[[ Extracted records, beginning ]]

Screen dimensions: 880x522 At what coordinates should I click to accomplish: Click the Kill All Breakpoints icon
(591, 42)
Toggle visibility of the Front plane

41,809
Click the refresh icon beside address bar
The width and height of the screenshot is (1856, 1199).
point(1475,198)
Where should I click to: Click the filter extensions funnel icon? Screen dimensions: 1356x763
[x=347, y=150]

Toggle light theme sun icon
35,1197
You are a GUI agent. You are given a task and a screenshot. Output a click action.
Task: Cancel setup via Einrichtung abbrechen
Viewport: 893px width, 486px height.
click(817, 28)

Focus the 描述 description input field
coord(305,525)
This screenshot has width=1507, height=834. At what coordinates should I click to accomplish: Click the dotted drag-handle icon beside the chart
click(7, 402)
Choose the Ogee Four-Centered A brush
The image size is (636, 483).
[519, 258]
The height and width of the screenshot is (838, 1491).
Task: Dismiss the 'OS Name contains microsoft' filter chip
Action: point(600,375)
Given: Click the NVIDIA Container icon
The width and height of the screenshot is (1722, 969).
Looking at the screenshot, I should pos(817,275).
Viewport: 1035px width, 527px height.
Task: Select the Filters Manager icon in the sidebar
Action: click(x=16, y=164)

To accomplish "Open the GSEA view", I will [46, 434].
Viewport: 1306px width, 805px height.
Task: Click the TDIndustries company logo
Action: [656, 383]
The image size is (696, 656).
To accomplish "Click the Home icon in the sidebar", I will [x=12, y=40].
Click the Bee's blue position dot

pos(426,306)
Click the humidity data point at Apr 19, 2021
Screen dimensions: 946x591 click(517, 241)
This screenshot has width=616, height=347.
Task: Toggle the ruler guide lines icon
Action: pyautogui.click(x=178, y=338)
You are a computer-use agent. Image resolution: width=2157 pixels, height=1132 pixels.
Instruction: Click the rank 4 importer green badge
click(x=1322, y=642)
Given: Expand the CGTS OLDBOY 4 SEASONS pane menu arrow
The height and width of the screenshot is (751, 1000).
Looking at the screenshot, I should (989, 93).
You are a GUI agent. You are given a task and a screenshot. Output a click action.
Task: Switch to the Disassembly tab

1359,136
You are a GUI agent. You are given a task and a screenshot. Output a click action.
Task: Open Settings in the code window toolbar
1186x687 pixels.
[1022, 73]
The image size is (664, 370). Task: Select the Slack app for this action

[[ Extracted records, end ]]

--- What to work on ---
A verbatim transcription is required of the lines from the one with "The height and width of the screenshot is (751, 1000)." through the final line of the entries above, and of nothing else.

--- Answer to the problem ---
The height and width of the screenshot is (751, 1000).
Looking at the screenshot, I should (989, 93).
You are a GUI agent. You are given a task and a screenshot. Output a click action.
Task: Switch to the Disassembly tab

1359,136
You are a GUI agent. You are given a task and a screenshot. Output a click action.
Task: Open Settings in the code window toolbar
1186x687 pixels.
[1022, 73]
The image size is (664, 370). Task: Select the Slack app for this action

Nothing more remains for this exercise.